3.4. de Gaay Fortman Advies reserves the right to change and/or supplement the General Terms and Conditions at any time for future orders.
3.5. When using the Website and/or placing an order, the Customer must always read the current General Terms and Conditions carefully and expressly accept them.
4. Services
4.1. The Services as provided by de Gaay Fortman Advies are divided as follows:
- One- or multi-day retreats at home or abroad
- One- or multi-day team retreats at home or abroad
- Specific events
- Individual coaching session(s)
The Services may be changed in the future.
4.2. Except for the general provisions as included in the current General Terms and Conditions, each Service also has specific conditions regarding ordering, confirmation, payment, cancellation. These differ depending on the Service(s) chosen by the Customer. The Customer will always, in addition to the conditions as determined in the current General Terms and Conditions, thoroughly read the information and conditions as shown on the Website.
4.3. Any information/requirements/services, not known in advance by de Gaay Fortman Advies or the Customer and/or not (correctly) reported by the Customer, but strictly necessary to be able to perform the (further) Services, do not form part of the existing Agreement, and will - unless otherwise agreed between the Parties - be charged at the usual prices and are at the expense of the Customer.
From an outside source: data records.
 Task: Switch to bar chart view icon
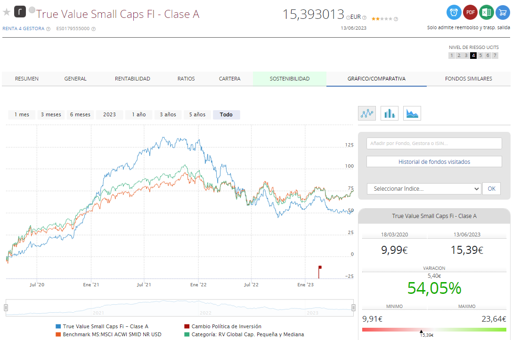390,113
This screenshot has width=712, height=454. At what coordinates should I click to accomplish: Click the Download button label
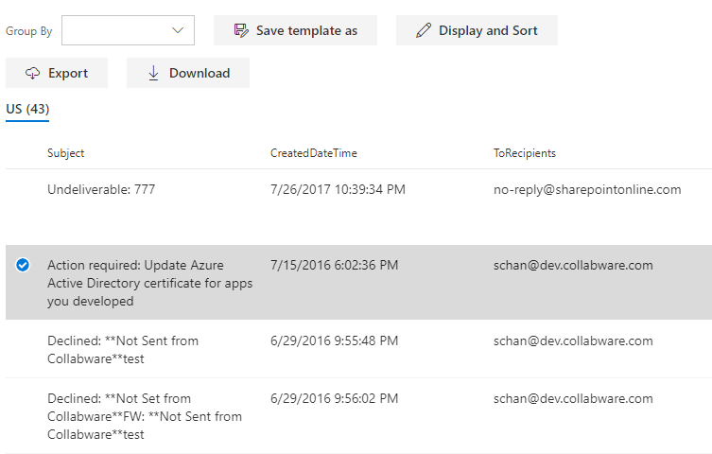(200, 73)
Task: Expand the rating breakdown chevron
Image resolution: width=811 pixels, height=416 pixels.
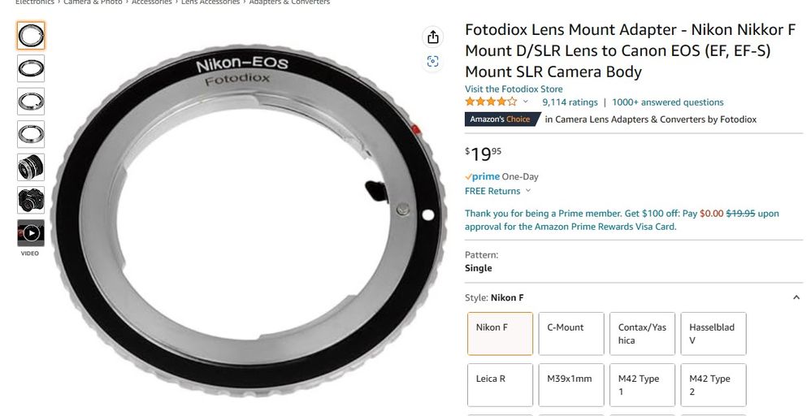Action: point(525,102)
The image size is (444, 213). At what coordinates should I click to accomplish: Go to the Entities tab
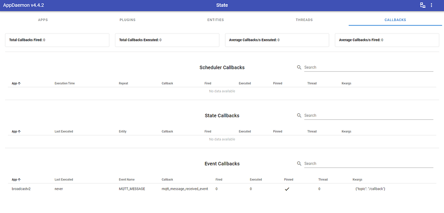pos(215,20)
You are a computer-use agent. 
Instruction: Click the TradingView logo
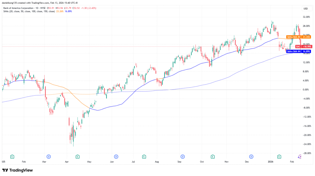pyautogui.click(x=17, y=170)
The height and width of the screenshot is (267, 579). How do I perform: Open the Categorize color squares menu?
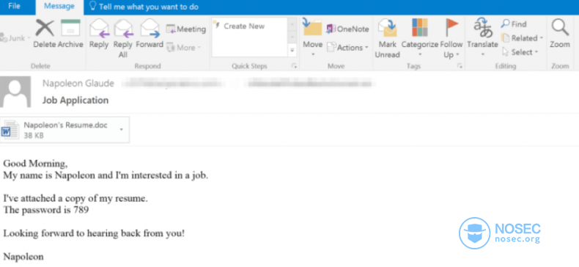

4.4. Any additional or fewer Services that were not included in the Agreement concluded/agreements made between the Parties will also be charged separately to the Customer.
4.5. de Gaay Fortman Advies reserves the right to make changes to the execution of the assignment/Agreement if it appears during the execution that, taking into account, but not limited to, availability, feasibility, location, numbers, (technicale) evolution, specifications of goods and/or services, etc. such changes are necessary to ensure proper execution. de Gaay Fortman Advies will inform the Customer of this in a timely manner.
4.6. The Service provided by de Gaay Fortman Advies is always an "obligation of effort".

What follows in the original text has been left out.